The University of Texas at Austin was founded in 1883 by the Texas State Constitution and was the result of a mandate to establish “a university of the first class.” UT Austin is now one of the largest and most respected research universities in the world. It is a diverse learning community with more than 51,000 students hailing from every state and more than 100 countries. Dell Medical School at The University of Texas at Austin is the newest of 18 colleges and schools on campus.
Since the university’s inception in 1883, medical education was part of the plan to build a university of the first class. Owing to political maneuvering, though, the medical branch of the university was located in Galveston, a booming port city prior to 1900.
For 125 years, the idea for medical education in Austin continued to germinate. In 2008, UT Southwestern Medical Center in Dallas approved preliminary plans to locate a regional campus in the city, developing projections to test the financial feasibility of starting a modest-size, high-quality, research-oriented medical school in Austin.
The Dell Medical School is the graduate medical school of The University of Texas at Austin in Austin, Texas. The school opened to the inaugural class of 50 students in the summer of 2016 as the newest of 18 colleges and schools on the UT Austin campus.
In accordance with the Medical District Master Plan released in 2013, the University’s portion of the medical district is being constructed in three phases. The new medical campus will sit on existing University property at the southeastern corner of the central campus, adjacent to the existing UT School of Nursing and to the Dell Seton Medical Center at The University of Texas—the new $295 million, 211-bed teaching hospital that Seton Healthcare is building.

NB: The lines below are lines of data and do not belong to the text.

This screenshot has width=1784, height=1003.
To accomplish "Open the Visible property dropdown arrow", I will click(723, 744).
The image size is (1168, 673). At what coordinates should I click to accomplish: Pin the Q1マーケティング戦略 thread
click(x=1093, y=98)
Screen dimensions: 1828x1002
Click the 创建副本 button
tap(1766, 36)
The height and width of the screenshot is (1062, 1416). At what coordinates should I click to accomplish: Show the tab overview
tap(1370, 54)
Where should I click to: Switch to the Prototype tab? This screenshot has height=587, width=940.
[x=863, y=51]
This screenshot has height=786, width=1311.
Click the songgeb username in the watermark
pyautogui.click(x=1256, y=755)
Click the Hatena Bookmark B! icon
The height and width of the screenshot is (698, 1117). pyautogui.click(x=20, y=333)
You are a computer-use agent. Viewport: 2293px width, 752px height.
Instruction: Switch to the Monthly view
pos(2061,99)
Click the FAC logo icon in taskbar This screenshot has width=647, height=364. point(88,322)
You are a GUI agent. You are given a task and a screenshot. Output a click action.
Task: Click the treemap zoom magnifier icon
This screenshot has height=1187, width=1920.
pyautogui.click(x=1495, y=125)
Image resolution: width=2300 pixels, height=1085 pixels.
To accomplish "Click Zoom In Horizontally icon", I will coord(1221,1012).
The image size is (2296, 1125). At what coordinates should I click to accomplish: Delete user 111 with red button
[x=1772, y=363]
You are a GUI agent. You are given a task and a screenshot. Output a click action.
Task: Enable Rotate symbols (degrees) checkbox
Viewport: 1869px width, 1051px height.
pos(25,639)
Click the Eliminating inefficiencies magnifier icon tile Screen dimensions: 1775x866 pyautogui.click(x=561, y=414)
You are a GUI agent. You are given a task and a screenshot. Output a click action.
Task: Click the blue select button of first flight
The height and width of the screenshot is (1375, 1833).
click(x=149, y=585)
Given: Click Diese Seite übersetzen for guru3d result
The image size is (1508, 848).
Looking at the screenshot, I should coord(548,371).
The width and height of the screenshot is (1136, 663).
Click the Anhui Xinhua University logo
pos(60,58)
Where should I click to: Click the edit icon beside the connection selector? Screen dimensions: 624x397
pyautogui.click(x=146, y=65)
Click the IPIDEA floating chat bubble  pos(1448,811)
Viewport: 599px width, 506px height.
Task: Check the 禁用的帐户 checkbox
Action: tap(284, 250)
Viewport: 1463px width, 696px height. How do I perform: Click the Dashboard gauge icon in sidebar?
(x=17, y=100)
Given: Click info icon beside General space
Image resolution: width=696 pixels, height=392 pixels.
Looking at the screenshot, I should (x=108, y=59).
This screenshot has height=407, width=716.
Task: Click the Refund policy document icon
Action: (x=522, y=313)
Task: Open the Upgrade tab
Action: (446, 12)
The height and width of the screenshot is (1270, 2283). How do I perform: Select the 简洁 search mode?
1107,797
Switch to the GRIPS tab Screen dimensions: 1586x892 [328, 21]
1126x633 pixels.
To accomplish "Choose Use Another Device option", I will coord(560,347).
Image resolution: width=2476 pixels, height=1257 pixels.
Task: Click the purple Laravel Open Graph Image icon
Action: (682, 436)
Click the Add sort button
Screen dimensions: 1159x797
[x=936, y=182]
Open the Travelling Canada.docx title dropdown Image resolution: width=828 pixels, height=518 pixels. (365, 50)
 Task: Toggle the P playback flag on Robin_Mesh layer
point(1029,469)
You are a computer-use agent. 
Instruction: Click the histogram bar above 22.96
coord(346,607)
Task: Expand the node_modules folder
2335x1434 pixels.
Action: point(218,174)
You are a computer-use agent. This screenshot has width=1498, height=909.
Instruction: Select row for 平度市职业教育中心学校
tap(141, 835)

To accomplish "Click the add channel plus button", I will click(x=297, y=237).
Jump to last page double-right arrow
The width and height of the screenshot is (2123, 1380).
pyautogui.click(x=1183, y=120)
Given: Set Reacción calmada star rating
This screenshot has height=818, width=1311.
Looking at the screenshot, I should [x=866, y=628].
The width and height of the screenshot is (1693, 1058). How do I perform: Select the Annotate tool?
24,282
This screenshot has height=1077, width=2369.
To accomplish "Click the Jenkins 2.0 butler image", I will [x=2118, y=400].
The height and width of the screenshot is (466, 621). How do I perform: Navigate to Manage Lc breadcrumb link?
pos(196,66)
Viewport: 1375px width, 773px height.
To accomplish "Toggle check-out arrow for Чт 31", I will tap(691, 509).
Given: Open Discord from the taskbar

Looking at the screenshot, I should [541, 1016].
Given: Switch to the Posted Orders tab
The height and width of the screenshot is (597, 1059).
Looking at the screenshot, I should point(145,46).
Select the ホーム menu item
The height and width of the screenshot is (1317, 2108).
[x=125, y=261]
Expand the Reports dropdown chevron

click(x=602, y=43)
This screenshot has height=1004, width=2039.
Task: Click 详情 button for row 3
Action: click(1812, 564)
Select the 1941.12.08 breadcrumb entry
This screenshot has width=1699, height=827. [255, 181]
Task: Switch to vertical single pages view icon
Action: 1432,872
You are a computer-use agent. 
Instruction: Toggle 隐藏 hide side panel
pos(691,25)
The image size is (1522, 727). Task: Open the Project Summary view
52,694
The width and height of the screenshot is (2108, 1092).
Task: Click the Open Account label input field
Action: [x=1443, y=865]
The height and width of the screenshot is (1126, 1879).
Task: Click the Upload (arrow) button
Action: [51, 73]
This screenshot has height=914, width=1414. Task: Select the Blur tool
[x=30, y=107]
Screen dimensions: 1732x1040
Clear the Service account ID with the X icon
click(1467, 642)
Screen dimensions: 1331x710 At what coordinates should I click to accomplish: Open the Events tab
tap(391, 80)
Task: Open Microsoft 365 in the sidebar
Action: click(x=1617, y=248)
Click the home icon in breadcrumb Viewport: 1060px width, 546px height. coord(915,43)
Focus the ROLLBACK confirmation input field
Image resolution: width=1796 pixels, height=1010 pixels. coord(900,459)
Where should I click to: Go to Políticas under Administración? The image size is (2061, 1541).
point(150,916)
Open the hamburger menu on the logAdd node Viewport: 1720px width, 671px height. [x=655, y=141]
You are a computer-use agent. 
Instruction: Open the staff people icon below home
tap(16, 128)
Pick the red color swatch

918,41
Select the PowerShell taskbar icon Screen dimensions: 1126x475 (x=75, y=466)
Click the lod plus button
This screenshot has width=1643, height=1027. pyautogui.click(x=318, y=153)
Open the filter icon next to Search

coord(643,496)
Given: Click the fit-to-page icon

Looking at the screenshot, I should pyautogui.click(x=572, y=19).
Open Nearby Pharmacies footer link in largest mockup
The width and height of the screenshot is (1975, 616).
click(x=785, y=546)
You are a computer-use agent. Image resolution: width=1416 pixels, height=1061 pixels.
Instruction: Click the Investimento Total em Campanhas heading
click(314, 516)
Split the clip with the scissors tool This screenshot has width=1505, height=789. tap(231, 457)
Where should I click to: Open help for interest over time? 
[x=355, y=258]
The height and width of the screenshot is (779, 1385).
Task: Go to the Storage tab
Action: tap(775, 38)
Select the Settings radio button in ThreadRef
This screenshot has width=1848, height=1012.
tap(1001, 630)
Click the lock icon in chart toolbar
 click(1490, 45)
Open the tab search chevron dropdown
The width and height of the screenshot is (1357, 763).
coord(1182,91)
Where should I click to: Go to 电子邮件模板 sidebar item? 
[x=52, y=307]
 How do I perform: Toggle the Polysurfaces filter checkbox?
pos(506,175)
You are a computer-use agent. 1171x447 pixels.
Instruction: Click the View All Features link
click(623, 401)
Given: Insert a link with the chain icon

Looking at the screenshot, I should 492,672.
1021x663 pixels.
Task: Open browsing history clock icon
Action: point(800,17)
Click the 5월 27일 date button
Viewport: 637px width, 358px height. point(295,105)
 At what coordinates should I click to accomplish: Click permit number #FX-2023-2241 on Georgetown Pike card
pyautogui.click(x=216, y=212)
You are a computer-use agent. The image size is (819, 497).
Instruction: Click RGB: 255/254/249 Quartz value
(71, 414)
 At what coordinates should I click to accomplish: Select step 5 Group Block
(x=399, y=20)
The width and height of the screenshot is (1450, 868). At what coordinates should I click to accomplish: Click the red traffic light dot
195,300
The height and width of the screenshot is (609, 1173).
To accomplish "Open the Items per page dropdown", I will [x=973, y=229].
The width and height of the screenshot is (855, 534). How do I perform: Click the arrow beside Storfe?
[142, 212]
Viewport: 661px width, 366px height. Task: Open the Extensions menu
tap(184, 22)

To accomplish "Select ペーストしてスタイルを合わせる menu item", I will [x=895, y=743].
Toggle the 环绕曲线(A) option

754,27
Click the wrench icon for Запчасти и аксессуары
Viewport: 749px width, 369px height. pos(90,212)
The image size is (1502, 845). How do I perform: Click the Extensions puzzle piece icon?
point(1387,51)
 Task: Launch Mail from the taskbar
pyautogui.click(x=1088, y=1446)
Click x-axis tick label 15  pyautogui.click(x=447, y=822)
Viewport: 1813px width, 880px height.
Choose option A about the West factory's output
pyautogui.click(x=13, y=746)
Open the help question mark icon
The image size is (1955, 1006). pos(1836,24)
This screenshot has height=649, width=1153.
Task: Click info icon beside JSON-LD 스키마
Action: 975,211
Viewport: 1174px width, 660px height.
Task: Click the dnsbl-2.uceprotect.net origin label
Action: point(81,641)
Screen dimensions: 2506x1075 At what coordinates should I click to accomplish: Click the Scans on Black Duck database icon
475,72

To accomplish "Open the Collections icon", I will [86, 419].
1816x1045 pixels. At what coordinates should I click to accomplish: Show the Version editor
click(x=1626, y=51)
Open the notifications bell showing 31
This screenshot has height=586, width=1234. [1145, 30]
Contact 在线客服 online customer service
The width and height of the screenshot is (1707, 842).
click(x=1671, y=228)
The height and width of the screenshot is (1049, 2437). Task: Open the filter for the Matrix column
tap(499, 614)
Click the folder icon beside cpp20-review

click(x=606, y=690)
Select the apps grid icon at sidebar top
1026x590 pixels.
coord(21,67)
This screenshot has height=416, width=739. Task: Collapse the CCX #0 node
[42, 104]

In late 2011, Texas Senator Kirk Watson created a list of ten health-care centered goals he hoped to achieve within ten years for his Central Texas district. Number one on that list was to build a medical school. In May 2012, the Board of Regents allocated $25 million of annual funding to a UT Austin medical school, plus another $40 million spread over eight years for faculty recruiting. In November 2012, Travis County voters approved a proposition to raise property tax revenue in support of health care initiatives for Central Texas, including $35 million annually for a medical school.
In January 2014, UT Austin named S. Claiborne “Clay” Johnston, MD, PhD, inaugural dean of the Dell Medical School, the first medical school in nearly 50 years to be built from the ground up at a top tier Association of American Universities (AAU) research university.